TASK REQUIREMENTS
Your response to the data below should hold nothing except the lines from the one containing "This screenshot has width=1568, height=745." down to the one containing "Task: Select the Slack icon", reproduced exactly and without pictures.

Dataset entries:
--------------------------------------------------

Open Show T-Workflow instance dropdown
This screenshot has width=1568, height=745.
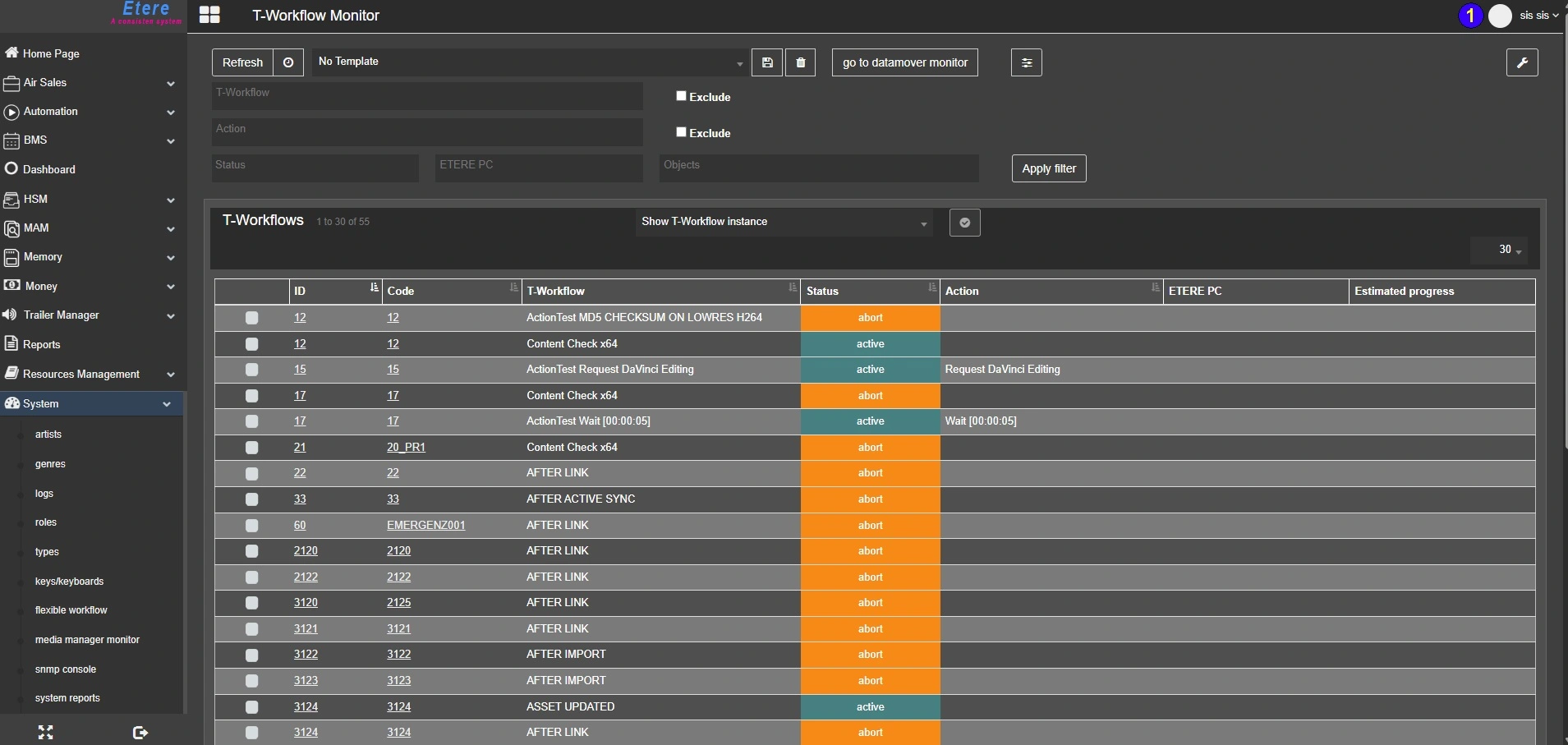[784, 223]
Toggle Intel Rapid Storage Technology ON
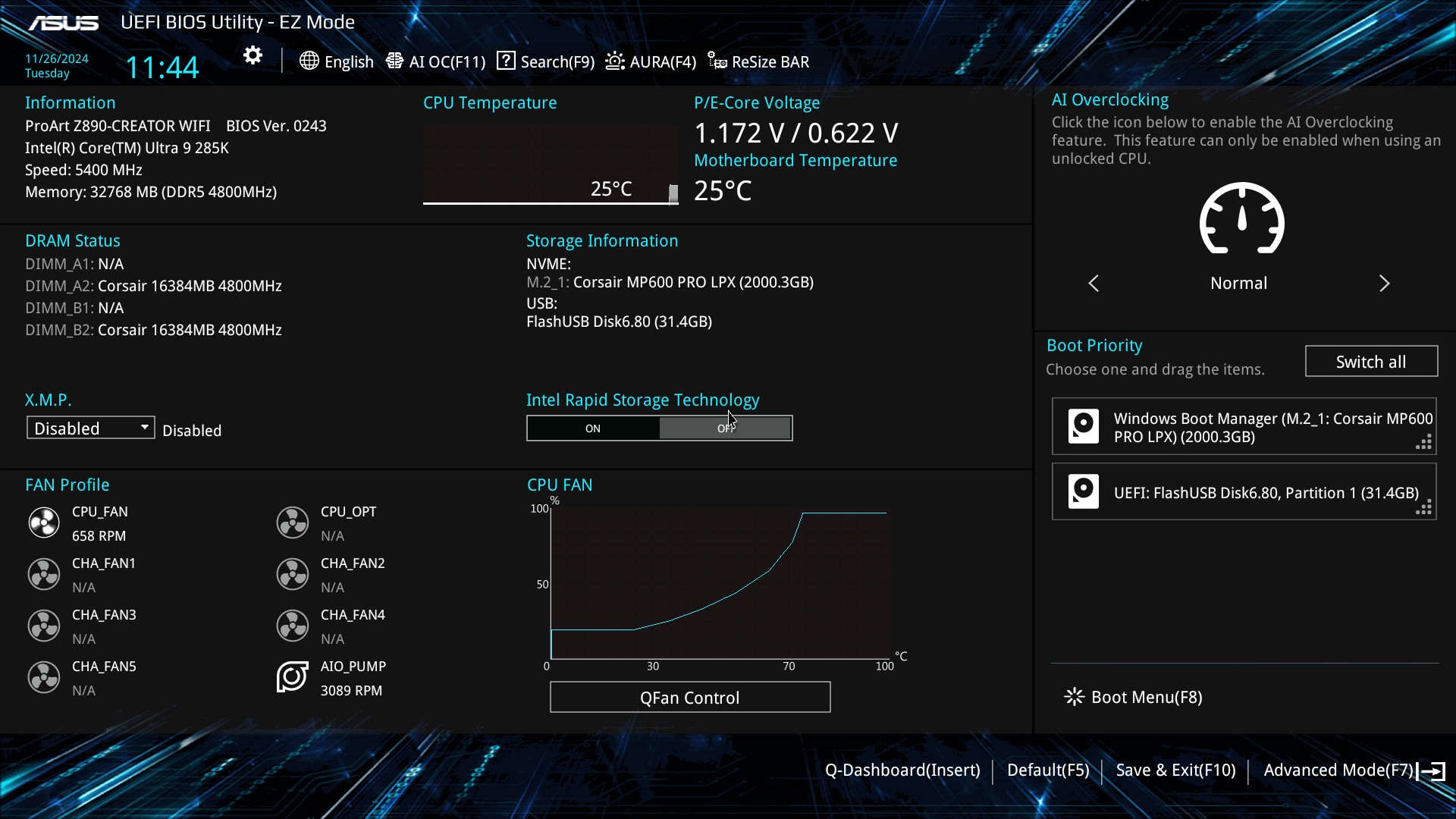The width and height of the screenshot is (1456, 819). tap(592, 428)
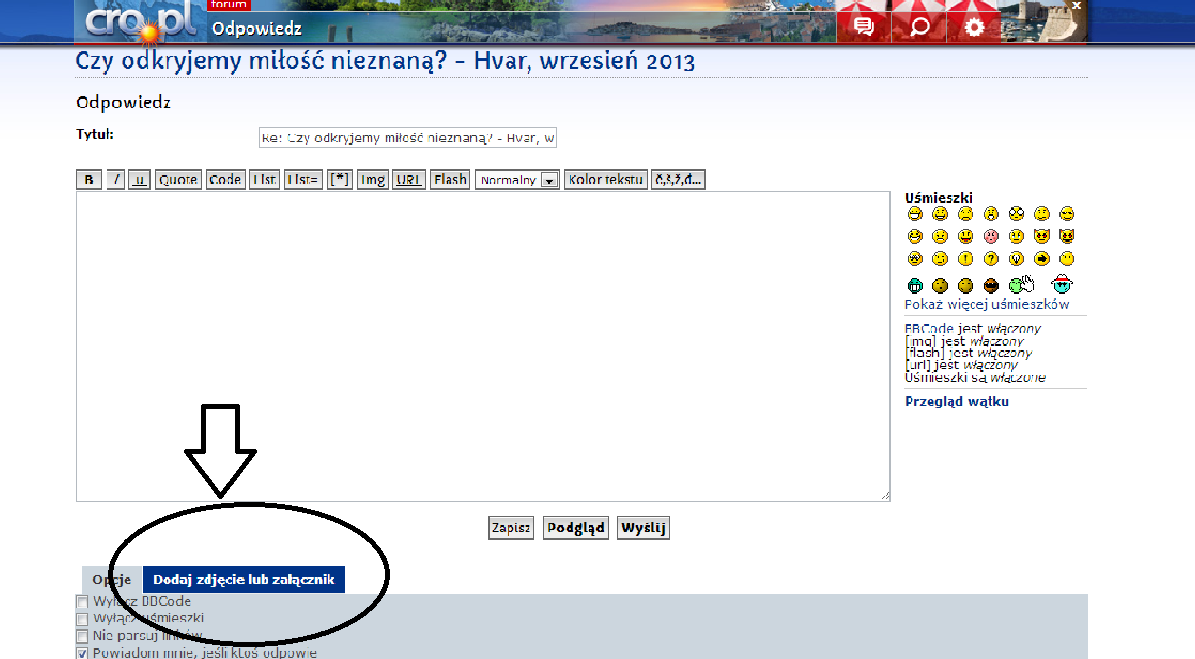Expand the 'Normalny' font size dropdown
Viewport: 1195px width, 659px height.
[x=517, y=181]
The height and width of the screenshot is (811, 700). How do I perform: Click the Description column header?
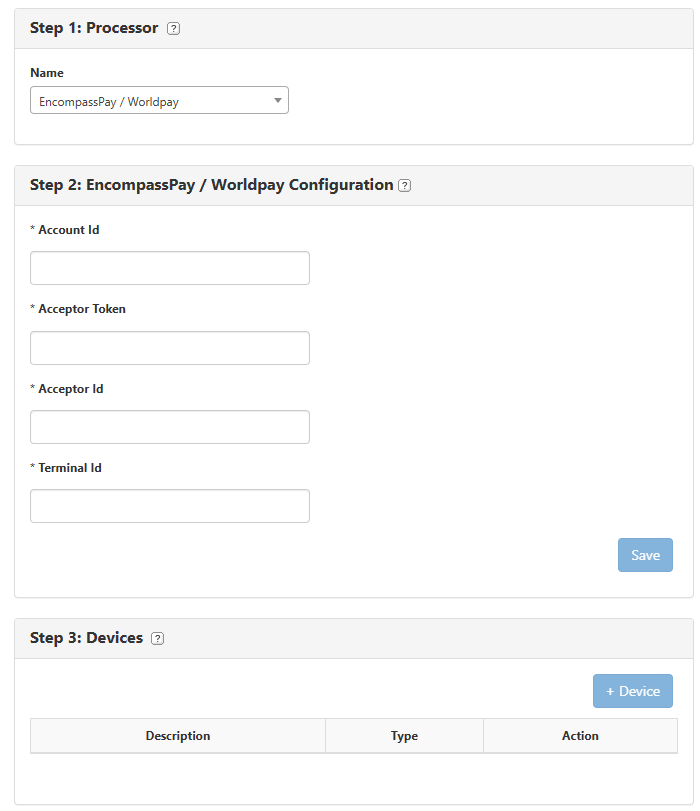click(178, 736)
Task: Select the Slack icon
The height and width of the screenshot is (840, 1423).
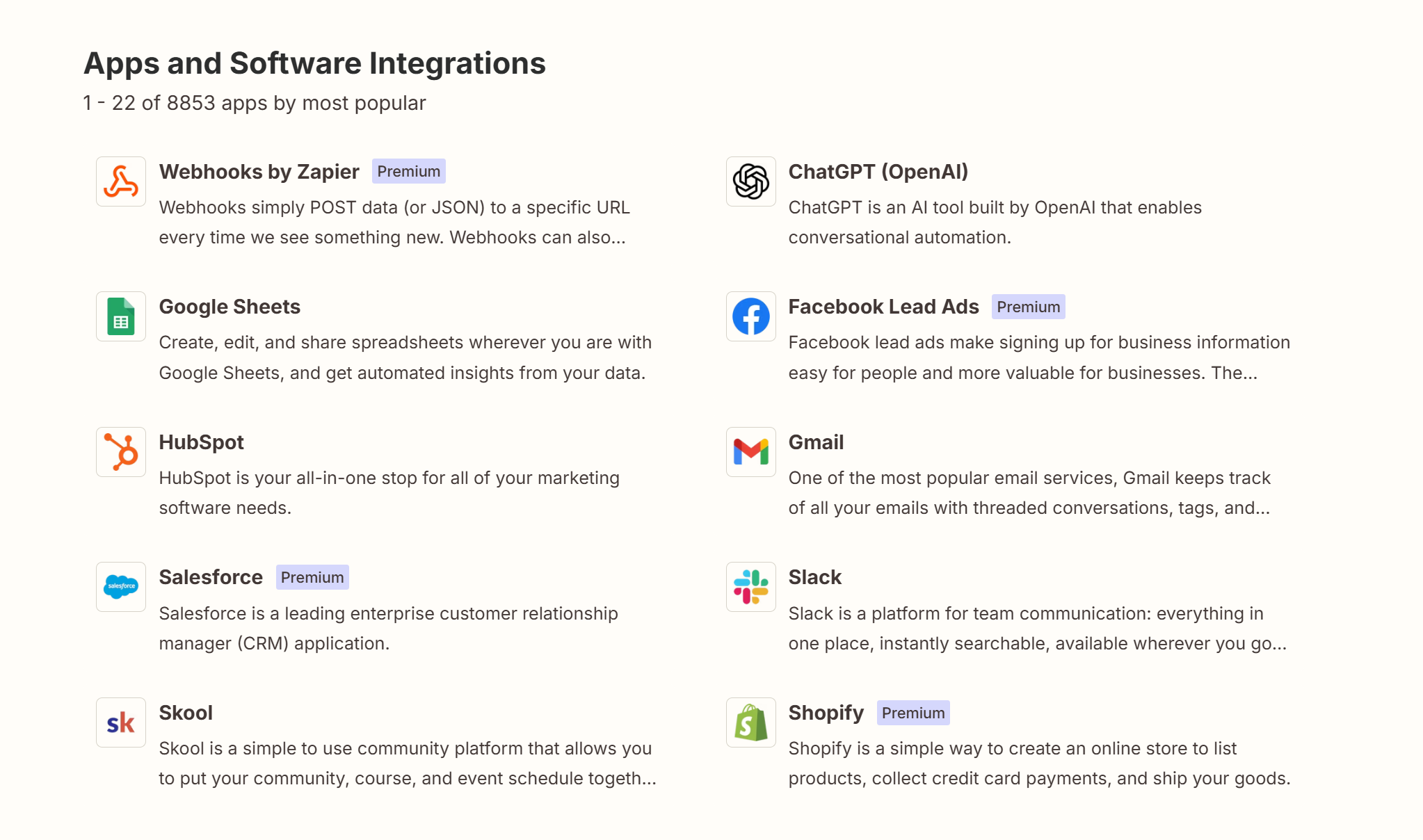Action: (x=750, y=587)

--------------------------------------------------

RESULT OF THE TASK
This screenshot has width=1568, height=745.
[784, 223]
Toggle Intel Rapid Storage Technology ON
The width and height of the screenshot is (1456, 819). tap(592, 428)
Expand the 'Normalny' font size dropdown
Viewport: 1195px width, 659px height.
[x=517, y=181]
The height and width of the screenshot is (811, 700). How do I perform: Click the Description column header?
click(178, 736)
Task: Select the Slack icon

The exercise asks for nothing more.